Wcześniej w slowcookerze przygotowywałem pulled pork i jest to cały czas jeden z moich ulubionych przepisów.
Dzisiaj piersi z indyka w kokosowym curry. Połączenie mleka kokosowego, curry, bazylii oraz chilli jest niewiarygodnie trafione. Uwielbiam ten słodko-ostry smak. Indyka spokojnie możecie zastąpić kurczakiem. I nie żałujcie soli, długo gotowane potrawy mają tą tendencję, że wychodzą zdecydowanie mniej słone niż przygotowywane tradycyjną metodą.
Składniki:
1kg piersi z indyka (dostosuj do wielkości swojego wolnowaru)

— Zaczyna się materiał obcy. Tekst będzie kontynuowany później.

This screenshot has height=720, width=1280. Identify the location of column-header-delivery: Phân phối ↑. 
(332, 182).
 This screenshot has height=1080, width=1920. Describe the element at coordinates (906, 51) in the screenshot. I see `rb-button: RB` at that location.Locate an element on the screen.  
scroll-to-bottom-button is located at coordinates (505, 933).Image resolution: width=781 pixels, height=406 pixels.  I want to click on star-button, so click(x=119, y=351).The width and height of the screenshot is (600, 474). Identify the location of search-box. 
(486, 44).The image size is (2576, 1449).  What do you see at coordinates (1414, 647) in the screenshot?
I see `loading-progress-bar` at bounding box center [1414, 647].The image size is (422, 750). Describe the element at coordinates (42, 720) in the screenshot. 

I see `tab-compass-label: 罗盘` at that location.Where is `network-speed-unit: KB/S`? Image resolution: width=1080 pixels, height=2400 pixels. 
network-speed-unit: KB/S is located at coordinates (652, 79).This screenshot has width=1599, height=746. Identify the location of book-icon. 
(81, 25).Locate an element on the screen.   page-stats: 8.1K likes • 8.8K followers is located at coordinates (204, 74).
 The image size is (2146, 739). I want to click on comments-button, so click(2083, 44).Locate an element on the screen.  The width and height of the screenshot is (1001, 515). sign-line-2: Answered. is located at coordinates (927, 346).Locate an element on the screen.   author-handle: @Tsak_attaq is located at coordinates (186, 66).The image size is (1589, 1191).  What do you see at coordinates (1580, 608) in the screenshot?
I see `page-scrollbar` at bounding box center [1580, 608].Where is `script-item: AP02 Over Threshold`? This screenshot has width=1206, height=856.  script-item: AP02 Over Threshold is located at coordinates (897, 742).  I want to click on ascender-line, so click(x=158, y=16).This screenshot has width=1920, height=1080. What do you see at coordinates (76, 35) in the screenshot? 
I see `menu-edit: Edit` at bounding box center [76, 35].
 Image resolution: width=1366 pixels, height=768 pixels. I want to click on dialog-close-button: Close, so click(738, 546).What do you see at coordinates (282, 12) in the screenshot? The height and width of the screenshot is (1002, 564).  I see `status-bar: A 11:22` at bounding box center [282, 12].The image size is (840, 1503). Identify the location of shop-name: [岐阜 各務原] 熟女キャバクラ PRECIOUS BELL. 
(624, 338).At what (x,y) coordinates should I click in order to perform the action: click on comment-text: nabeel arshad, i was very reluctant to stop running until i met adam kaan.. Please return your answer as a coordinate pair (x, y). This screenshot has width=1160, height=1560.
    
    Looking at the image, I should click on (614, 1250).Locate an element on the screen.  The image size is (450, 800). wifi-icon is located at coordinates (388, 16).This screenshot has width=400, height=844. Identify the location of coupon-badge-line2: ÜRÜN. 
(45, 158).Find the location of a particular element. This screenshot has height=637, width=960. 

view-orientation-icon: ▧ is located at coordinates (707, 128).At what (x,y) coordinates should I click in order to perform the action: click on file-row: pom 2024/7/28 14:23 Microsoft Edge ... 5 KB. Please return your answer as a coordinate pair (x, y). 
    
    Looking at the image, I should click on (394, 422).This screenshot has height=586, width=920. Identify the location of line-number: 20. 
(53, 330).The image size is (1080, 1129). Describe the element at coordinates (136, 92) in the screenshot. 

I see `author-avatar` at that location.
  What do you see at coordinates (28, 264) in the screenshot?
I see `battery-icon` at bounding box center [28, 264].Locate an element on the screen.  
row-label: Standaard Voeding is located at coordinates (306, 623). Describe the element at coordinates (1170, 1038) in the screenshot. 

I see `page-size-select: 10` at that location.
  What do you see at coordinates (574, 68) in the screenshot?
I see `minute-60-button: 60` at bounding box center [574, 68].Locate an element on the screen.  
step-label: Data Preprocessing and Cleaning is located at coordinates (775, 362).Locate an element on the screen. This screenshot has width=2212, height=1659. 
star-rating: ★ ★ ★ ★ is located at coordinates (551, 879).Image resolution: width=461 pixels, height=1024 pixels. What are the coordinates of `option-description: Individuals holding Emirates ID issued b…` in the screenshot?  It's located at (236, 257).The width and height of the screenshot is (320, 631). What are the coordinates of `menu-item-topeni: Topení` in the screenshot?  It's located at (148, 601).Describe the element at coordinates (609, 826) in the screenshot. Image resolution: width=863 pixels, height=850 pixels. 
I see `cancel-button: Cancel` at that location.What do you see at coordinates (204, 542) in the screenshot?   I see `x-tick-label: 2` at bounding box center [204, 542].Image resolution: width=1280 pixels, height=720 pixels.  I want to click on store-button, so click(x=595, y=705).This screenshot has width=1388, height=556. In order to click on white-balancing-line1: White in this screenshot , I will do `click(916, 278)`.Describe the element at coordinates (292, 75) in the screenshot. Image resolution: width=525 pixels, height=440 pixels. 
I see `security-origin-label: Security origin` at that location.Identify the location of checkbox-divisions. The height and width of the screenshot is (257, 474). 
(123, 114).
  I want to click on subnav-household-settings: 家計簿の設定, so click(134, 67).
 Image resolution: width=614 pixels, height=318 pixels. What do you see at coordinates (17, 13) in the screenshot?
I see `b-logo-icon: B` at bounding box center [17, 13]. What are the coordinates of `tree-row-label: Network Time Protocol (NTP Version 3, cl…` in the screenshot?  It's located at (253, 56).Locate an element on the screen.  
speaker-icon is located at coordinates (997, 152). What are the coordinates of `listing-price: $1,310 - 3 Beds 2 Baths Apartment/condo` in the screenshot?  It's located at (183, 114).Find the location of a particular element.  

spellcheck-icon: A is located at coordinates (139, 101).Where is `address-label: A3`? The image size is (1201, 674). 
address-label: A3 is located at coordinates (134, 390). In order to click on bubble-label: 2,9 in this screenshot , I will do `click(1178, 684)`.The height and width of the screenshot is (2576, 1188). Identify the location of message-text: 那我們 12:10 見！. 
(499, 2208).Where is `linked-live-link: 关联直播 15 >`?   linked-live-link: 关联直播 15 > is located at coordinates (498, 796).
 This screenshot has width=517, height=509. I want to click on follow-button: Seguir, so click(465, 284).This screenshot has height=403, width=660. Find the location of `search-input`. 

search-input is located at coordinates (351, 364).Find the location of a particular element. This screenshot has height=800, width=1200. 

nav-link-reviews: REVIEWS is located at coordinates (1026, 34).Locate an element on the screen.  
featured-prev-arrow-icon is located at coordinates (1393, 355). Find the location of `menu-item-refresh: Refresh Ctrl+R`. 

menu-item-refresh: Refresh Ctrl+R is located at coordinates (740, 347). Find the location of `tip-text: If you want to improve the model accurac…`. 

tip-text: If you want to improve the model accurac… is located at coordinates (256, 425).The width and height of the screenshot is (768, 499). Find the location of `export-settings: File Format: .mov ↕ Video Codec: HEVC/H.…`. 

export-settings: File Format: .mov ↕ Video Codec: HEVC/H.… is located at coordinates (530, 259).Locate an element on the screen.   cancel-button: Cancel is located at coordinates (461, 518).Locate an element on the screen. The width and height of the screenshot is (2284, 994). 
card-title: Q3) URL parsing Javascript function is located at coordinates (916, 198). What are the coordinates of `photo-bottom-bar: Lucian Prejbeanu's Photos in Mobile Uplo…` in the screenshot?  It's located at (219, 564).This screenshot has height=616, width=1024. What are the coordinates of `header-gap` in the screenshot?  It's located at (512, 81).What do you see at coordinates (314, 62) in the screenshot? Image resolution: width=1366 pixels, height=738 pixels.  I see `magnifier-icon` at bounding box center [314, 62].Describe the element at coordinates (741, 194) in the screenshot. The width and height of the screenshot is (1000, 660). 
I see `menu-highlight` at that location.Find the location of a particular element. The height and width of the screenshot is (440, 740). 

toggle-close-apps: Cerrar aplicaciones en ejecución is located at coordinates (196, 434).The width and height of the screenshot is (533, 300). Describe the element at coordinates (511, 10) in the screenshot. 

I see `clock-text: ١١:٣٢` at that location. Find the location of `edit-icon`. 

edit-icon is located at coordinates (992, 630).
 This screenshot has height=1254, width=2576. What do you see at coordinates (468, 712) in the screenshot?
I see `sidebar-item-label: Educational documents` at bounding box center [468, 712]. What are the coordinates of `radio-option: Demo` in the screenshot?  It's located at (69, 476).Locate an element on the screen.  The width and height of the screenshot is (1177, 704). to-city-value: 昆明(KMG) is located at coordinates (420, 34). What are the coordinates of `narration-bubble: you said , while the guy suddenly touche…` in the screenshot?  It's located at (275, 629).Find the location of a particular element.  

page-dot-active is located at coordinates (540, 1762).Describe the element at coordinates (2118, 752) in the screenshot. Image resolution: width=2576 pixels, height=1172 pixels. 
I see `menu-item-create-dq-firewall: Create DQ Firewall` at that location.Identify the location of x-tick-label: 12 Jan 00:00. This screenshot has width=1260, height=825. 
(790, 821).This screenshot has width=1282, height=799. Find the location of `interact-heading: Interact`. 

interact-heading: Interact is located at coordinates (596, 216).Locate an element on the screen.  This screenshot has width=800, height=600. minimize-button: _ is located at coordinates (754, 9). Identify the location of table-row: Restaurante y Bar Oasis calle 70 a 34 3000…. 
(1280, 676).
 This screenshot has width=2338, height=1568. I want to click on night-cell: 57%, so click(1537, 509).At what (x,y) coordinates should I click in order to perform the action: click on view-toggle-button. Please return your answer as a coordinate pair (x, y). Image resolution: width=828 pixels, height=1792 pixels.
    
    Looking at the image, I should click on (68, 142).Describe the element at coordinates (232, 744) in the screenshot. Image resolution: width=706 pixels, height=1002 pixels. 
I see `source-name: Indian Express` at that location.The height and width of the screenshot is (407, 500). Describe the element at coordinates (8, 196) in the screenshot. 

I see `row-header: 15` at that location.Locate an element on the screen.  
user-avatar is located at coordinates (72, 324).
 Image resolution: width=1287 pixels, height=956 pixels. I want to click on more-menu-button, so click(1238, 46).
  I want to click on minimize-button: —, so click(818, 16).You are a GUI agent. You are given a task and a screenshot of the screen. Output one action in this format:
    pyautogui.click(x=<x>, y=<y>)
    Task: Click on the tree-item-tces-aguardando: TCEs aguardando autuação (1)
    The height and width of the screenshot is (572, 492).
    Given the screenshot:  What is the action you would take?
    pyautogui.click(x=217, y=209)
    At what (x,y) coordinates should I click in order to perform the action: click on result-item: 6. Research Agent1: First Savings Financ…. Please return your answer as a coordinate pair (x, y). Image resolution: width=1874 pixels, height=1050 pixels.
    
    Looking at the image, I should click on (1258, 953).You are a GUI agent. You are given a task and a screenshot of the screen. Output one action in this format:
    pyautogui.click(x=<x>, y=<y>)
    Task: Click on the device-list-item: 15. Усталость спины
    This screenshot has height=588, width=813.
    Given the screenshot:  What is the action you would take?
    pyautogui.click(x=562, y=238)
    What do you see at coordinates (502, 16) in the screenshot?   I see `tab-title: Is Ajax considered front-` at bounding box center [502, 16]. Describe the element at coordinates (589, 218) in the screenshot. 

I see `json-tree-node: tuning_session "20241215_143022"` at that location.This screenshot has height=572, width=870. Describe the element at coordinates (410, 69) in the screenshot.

papryka chili/jalapeno drobno posiekana
6 ząbków czosnku
puszka mleka kokosowego
1 drobno pokrojona czerwona papryka
3 łyżki bazylii (suszonej)
1 łyżeczka imbiru
sól i pieprz do smaku
2 łyżki curry
1 łyżeczka chilli
2 cebule pokrojone w kostkę
1 por drobno posiekany
mąka z tapioki
świeża bazylia
Przygotowanie:
Na patelni rozgrzewamy trochę oleju kokosowego, wrzucamy piersi i smażymy je około 2-3 minut z każdej strony, aż się lekko zarumienią.
Następnie do wolnowaru wlewamy mleko kokosowe i dodajemy bazylię, chilli, cebulę, por oraz resztę przypraw oraz naszego indyka. Gotujemy na low około 6-8 godzin, albo na high 4-6 godzin.
Pod koniec zagęszczamy sos 1-2 łyżkami mąki z tapioki. Serwujemy ciepłe posypane świeżą bazylią, najlepiej smakuje z ryżem lub chlebkiem naan.